→ **Data supplied**:
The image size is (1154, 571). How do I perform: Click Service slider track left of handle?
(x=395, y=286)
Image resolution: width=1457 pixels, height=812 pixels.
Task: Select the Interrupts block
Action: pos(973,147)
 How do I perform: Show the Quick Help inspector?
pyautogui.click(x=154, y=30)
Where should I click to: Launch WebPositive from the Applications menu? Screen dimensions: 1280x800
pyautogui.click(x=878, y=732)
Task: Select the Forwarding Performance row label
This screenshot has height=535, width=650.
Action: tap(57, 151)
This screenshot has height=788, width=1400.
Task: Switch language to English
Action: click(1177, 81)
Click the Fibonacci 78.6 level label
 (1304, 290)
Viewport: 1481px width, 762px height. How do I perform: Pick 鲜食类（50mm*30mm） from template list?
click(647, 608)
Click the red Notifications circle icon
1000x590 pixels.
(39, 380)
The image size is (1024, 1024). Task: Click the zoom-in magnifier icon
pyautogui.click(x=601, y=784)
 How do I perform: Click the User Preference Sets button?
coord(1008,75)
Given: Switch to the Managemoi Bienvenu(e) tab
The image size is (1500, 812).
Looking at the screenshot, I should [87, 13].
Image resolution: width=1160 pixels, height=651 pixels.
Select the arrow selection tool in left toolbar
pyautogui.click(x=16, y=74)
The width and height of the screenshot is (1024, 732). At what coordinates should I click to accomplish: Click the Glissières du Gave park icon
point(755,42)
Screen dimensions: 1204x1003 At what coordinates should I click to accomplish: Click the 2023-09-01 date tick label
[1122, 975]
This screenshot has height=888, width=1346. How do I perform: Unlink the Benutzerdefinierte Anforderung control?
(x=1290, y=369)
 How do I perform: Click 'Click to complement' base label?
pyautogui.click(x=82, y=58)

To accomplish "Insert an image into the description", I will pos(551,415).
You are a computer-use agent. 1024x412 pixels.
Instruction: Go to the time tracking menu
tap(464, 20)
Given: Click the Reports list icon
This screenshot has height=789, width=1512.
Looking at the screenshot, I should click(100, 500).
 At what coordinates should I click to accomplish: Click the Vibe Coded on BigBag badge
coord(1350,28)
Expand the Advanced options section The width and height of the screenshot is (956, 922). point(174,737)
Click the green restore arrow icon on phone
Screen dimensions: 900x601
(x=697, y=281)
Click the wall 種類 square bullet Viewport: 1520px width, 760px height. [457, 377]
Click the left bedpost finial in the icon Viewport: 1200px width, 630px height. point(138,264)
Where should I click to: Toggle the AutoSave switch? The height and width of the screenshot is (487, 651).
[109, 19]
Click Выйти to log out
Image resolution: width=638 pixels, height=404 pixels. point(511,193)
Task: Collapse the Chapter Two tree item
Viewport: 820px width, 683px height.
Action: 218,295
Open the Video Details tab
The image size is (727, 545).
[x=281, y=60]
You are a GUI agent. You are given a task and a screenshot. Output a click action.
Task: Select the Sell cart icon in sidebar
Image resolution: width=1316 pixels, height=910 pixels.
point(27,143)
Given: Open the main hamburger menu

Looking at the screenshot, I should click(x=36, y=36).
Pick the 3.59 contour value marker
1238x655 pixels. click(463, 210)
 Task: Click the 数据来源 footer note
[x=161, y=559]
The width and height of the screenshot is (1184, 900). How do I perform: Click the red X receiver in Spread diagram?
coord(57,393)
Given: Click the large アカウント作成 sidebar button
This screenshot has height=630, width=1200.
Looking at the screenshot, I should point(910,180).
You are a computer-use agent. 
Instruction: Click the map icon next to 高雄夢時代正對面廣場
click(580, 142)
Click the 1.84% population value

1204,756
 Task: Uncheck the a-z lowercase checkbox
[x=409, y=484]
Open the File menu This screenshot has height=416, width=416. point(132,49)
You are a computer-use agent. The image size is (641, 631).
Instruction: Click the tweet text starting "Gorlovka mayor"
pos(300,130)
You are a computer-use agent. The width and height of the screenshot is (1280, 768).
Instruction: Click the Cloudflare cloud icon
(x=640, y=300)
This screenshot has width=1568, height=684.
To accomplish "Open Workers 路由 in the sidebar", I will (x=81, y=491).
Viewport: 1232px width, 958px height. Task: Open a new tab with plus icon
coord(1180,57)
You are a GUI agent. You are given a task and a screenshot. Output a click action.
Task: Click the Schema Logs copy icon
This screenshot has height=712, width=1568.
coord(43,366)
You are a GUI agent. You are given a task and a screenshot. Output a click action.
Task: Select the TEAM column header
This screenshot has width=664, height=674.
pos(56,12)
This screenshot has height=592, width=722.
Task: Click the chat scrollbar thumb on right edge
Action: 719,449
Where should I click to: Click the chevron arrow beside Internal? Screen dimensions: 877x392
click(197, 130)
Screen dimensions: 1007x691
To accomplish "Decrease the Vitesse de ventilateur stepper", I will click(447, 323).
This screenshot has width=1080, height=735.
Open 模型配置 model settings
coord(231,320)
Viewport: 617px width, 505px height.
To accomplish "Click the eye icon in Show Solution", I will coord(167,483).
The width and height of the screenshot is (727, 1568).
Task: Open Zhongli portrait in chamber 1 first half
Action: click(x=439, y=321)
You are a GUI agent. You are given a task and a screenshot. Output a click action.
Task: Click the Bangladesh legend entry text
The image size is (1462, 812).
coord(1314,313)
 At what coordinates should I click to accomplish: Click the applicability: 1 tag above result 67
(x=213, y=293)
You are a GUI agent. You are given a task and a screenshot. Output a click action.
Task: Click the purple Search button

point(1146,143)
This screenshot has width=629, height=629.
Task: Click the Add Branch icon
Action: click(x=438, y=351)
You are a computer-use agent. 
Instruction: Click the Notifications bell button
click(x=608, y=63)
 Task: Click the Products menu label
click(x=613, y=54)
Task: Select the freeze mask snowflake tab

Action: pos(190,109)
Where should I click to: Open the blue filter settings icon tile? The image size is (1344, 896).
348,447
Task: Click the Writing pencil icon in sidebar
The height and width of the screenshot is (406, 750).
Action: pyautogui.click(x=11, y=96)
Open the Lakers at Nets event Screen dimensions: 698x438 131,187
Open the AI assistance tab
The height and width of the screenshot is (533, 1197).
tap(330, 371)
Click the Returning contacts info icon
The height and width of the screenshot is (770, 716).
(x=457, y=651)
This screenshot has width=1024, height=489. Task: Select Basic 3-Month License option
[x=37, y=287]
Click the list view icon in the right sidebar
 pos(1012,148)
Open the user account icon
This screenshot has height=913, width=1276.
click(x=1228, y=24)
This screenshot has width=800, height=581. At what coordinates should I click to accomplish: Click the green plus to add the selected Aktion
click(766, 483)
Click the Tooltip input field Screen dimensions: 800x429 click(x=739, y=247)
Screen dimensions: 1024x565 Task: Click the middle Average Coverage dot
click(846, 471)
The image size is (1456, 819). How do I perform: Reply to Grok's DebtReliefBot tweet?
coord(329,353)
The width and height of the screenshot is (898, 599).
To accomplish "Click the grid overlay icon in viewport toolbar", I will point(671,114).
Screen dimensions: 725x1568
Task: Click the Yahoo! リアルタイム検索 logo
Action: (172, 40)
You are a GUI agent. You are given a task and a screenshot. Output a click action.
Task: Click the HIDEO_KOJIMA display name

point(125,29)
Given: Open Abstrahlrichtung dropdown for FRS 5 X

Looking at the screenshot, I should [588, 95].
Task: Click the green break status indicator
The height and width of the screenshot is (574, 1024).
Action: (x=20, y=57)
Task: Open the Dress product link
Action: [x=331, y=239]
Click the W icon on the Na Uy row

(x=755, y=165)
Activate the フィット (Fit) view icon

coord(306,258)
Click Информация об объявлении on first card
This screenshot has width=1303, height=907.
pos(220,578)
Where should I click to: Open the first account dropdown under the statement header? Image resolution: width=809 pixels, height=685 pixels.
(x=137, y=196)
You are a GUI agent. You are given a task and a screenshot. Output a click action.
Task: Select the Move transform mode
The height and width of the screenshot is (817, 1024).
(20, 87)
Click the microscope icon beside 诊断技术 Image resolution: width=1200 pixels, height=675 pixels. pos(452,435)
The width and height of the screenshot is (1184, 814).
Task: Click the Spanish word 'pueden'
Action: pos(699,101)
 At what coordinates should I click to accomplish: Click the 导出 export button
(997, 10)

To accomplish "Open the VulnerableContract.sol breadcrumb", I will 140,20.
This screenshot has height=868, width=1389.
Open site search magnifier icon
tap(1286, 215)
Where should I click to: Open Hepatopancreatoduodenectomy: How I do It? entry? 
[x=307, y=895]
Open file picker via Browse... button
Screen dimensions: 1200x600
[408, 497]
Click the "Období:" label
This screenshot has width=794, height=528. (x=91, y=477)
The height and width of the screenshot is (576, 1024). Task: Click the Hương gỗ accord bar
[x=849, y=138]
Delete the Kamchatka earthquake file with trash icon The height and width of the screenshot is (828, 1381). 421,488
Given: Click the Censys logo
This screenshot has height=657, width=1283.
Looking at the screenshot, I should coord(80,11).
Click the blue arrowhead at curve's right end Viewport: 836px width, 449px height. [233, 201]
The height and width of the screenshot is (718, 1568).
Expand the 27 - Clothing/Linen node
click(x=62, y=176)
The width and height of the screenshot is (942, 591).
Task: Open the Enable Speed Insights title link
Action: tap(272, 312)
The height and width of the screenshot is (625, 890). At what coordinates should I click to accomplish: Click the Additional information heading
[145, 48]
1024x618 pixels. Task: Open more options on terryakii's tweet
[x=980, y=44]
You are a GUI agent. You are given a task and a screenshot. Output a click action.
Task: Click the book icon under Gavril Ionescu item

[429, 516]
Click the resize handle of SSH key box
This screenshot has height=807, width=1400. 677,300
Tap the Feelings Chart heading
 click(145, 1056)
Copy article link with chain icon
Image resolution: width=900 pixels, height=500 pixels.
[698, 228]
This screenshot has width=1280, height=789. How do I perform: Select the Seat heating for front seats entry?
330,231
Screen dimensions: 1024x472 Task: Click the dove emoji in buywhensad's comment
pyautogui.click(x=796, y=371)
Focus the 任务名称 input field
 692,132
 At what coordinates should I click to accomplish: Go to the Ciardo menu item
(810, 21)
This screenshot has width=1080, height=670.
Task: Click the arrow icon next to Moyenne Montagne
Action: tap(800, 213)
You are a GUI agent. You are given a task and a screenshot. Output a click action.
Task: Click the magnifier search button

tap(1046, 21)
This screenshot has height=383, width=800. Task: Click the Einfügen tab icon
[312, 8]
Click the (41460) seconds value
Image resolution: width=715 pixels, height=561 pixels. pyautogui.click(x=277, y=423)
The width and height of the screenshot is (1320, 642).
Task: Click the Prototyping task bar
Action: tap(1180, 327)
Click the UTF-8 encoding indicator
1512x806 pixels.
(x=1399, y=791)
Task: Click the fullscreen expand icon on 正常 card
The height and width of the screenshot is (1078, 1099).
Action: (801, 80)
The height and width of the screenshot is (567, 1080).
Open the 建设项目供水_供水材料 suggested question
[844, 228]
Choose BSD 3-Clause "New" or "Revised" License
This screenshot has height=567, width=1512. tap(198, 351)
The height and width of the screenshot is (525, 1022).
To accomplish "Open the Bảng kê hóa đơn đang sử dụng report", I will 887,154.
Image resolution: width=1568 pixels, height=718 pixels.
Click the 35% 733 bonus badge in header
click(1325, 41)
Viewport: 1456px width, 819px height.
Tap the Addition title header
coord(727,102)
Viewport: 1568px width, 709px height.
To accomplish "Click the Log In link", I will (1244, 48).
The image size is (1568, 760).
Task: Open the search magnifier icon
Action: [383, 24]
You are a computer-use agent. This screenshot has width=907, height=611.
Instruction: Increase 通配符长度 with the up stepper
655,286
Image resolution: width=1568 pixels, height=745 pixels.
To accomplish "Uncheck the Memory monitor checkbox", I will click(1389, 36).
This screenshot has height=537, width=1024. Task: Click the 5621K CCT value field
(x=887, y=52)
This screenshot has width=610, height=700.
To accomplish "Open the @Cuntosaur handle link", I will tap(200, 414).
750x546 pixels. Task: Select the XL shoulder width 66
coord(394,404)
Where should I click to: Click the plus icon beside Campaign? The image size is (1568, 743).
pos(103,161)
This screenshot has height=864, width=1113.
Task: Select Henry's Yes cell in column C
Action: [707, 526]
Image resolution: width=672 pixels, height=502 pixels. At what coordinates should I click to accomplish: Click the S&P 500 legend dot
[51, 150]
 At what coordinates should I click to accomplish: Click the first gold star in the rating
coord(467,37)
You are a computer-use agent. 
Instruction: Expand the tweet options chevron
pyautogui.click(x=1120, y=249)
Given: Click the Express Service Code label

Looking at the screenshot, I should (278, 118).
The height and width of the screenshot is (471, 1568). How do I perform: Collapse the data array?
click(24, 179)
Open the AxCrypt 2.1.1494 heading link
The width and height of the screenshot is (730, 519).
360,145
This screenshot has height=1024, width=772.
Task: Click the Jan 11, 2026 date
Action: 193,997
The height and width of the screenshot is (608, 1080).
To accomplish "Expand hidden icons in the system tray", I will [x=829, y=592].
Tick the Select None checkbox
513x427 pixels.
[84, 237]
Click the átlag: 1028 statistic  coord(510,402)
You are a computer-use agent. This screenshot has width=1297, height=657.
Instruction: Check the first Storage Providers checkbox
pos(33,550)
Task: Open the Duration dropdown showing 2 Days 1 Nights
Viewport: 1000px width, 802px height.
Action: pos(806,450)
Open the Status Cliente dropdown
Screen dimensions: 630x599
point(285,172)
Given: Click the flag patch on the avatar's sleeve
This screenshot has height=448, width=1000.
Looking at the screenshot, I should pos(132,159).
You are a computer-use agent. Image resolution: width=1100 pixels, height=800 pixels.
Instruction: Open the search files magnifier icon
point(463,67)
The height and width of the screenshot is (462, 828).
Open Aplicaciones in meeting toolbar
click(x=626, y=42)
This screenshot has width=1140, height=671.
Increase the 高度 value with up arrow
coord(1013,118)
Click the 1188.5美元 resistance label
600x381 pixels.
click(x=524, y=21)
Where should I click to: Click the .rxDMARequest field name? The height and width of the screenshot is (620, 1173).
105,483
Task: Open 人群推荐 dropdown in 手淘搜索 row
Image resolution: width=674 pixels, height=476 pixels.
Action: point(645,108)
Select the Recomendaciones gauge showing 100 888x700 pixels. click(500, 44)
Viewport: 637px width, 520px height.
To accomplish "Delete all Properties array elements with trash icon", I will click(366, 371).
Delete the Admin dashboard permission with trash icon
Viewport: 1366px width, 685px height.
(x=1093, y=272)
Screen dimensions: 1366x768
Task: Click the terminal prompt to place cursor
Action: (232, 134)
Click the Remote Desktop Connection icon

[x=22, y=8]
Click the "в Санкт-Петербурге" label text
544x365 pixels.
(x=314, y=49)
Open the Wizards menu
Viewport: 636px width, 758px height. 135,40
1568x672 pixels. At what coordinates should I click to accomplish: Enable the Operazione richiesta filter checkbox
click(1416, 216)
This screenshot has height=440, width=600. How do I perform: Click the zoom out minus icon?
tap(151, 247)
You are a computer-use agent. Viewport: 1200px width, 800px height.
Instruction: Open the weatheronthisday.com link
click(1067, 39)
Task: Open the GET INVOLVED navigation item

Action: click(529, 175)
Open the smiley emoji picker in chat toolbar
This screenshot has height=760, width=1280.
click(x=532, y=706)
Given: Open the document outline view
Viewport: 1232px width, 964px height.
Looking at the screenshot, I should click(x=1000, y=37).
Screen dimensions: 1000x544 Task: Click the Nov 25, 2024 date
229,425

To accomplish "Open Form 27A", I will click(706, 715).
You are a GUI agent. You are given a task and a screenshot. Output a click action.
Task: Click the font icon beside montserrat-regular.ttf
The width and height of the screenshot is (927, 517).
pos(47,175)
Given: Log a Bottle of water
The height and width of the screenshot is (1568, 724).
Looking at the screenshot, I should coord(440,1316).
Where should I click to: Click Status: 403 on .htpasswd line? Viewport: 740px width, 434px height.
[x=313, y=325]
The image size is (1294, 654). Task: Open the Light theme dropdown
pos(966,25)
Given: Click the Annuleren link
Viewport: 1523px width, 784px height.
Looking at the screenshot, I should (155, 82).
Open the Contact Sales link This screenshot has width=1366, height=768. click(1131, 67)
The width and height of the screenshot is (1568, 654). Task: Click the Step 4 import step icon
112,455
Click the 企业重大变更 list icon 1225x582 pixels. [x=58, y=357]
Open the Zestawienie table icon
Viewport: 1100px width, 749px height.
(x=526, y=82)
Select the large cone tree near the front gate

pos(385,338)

→ **What is expected**: Copy out the lines above with "picker" in them.

→ **Your response**:
Open file picker via Browse... button
Open the smiley emoji picker in chat toolbar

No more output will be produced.